What to do: Emit an exact copy of the lines running from the start of the records to the line containing "The width and height of the screenshot is (1456, 819).", both included.

-- Records to process follows --

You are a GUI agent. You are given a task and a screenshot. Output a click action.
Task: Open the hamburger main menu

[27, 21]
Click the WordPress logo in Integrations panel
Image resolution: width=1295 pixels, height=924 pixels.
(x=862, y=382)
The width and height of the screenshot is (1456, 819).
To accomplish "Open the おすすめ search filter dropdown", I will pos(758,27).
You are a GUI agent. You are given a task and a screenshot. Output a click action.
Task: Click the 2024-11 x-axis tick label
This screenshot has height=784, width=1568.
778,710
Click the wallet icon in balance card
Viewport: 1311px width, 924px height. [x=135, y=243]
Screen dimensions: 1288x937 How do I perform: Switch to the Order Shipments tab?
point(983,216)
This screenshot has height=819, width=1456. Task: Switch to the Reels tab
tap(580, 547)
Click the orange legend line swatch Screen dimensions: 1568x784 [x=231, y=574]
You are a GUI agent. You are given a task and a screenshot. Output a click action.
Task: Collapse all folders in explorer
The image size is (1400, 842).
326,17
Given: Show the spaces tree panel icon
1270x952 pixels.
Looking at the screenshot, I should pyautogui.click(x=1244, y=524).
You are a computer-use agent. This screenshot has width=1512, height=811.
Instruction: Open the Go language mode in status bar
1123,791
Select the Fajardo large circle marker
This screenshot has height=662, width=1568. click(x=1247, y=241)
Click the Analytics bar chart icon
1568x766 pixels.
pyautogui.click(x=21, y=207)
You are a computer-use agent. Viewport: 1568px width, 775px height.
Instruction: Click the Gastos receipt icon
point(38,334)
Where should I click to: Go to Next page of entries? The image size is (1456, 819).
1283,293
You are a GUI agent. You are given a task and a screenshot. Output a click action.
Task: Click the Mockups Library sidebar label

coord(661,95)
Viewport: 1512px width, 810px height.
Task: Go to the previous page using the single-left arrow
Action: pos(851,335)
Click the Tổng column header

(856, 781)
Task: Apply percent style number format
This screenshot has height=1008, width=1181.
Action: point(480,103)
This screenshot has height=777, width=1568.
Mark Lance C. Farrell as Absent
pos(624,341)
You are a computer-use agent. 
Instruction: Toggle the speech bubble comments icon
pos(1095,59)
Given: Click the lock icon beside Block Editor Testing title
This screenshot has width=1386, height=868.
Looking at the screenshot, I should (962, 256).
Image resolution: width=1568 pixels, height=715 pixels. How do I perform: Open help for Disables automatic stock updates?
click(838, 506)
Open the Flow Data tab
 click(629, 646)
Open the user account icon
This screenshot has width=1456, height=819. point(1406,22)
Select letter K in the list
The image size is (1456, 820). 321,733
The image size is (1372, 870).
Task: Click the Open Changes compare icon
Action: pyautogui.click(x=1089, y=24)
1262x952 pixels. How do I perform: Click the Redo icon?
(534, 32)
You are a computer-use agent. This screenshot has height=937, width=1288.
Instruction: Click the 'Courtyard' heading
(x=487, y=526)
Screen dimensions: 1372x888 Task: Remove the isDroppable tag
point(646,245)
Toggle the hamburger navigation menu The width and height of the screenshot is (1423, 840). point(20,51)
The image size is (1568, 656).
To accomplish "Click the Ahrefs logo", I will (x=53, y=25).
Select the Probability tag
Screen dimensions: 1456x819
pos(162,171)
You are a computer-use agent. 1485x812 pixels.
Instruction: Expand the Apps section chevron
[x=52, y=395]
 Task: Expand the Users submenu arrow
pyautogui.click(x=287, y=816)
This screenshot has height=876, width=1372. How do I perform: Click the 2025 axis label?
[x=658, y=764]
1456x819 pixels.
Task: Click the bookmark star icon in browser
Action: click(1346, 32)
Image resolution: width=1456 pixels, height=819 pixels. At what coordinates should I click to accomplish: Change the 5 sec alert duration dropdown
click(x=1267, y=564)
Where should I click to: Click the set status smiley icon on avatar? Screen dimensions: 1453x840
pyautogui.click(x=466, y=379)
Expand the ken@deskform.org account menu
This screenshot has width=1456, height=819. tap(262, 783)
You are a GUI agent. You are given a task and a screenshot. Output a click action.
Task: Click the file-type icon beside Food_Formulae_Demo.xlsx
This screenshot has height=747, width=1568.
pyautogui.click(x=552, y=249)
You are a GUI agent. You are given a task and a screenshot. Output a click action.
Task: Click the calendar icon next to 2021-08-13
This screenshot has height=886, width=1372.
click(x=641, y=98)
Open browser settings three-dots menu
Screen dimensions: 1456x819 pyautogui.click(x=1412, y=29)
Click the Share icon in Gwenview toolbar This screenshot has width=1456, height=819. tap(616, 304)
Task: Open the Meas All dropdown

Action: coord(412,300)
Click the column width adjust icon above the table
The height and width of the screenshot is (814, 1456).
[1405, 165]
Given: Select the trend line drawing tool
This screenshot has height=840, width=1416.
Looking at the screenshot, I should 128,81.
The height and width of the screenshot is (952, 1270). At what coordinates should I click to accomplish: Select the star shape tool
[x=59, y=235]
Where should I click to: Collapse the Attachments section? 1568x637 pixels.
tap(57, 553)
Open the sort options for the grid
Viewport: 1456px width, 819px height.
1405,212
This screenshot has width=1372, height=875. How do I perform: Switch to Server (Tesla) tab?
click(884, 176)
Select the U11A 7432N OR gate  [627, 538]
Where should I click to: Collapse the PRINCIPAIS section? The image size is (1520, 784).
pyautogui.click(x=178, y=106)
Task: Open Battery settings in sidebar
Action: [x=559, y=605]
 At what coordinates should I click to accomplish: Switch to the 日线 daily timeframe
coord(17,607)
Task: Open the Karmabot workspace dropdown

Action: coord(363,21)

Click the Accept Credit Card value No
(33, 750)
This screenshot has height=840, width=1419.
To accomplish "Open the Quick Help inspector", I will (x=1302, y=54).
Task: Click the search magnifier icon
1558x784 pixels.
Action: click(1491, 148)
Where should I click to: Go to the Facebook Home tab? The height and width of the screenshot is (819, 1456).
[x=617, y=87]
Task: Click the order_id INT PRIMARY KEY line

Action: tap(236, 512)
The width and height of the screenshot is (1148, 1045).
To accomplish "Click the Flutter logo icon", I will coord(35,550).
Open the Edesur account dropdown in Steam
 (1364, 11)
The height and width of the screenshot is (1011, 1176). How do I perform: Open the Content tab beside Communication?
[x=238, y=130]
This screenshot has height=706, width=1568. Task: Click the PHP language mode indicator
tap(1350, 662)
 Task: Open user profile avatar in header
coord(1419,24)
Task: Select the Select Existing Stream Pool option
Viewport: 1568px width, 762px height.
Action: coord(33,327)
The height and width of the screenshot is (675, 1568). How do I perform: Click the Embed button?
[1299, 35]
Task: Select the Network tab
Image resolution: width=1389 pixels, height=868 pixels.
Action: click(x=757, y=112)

-- Records to process concluded --

Written response:
You are a GUI agent. You are given a task and a screenshot. Output a click action.
Task: Open the hamburger main menu

[27, 21]
Click the WordPress logo in Integrations panel
Image resolution: width=1295 pixels, height=924 pixels.
(x=862, y=382)
The width and height of the screenshot is (1456, 819).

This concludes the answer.